A simulated terror attack on London’s tube network tested the capital’s emergency response capabilities on Tuesday, five days after a gunman killed at least 30 Britons on a beach in Tunisia.
Armed men in balaclavas were seen on a London street, “victims” were treated by emergency services and sounds of gunfire emerged from a disused part of the underground network during the drill.
The exercise, planned since January, was sometimes “noisy and visible” as the Metropolitan police had warned, though the force stressed there had been no intelligence about any imminent attack.
The two-day operation, which began on Tuesday and is codenamed Strong Tower, is designed to test responses to such an attack.
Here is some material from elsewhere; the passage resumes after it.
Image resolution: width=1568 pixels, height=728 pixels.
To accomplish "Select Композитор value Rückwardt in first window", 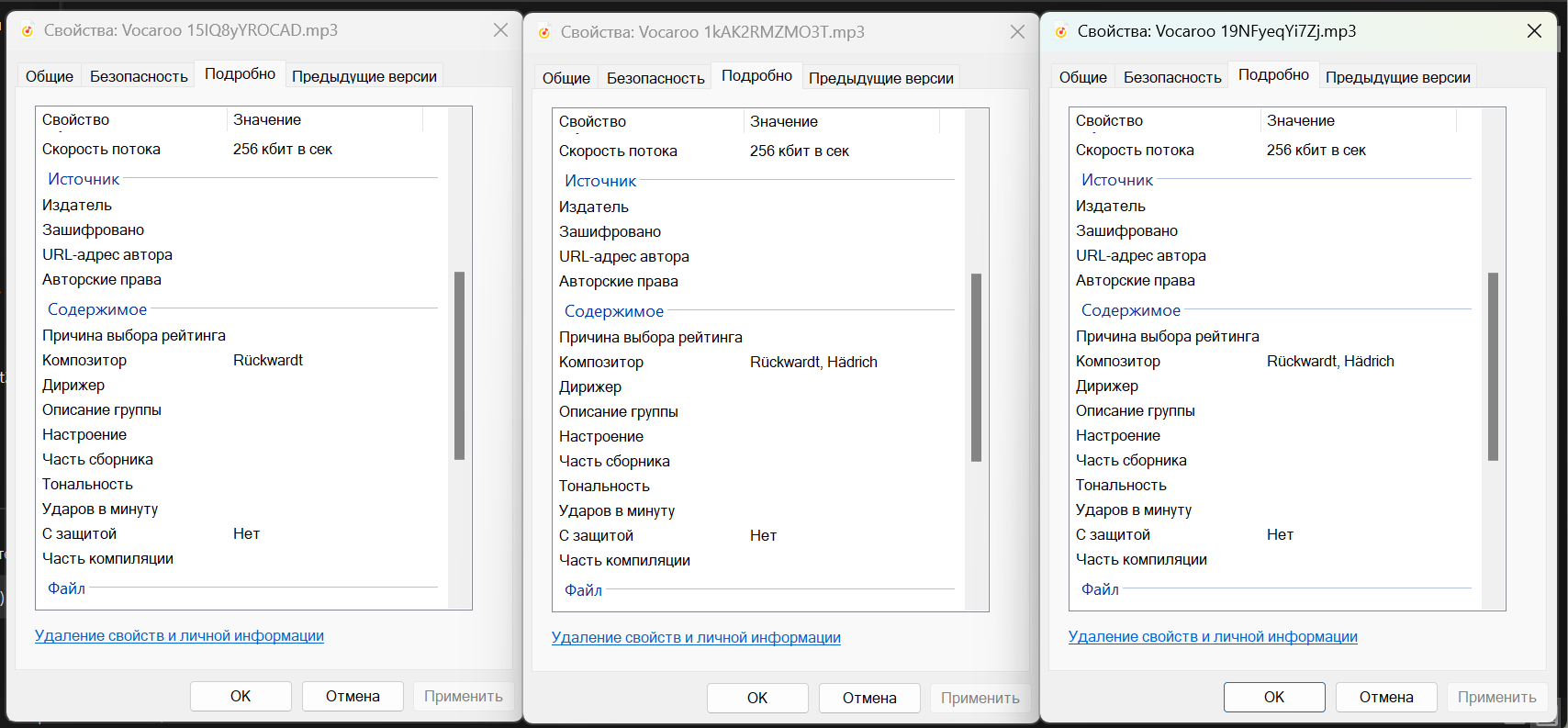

London’s largest ever counter-terror drill included intelligence officers, transport services and the Ministry of Defence among 14 different organisations and agencies.
The Metsays it now arrests on average one person a day for possible terror offences and believes it has disrupted some “very serious” plots.
Sir Bernard Hogan-Howe, the Met’s commissioner, said before the exercise started that mistakes were bound to be made “but best we make them today in an environment in which we don’t have terrorists than make those mistakes when we do.”
The Met tweeted updates about the training on #999exercise, which involved police officers playing the part of armed terrorists “attacking” members of the public.
Paramedics and fire officers could also be seen carrying casualties, played by actors, out of the station on stretchers while sirens wailed in the surrounding streets. The simulation involved the use of the disused tube station Aldwych and the closure of Surrey Street, running from t he Strand to the Thames.
The Charlie Hebdo attack in Paris, the hostage siege in Sydney , and the Mumbai terror attacks are among events that influenced planning for the test. The Met’s deputy assistant commissioner Maxine de Brunner, asked about Friday’s attack in Tunisia, said it was likely to be taken into account in future.
“Sadly, London is no stranger to terrorism,” she said. “Given the changing nature of the very real terrorism threat and events around the world we need to constantly adapt our plans and prepare for new or emerging threats.”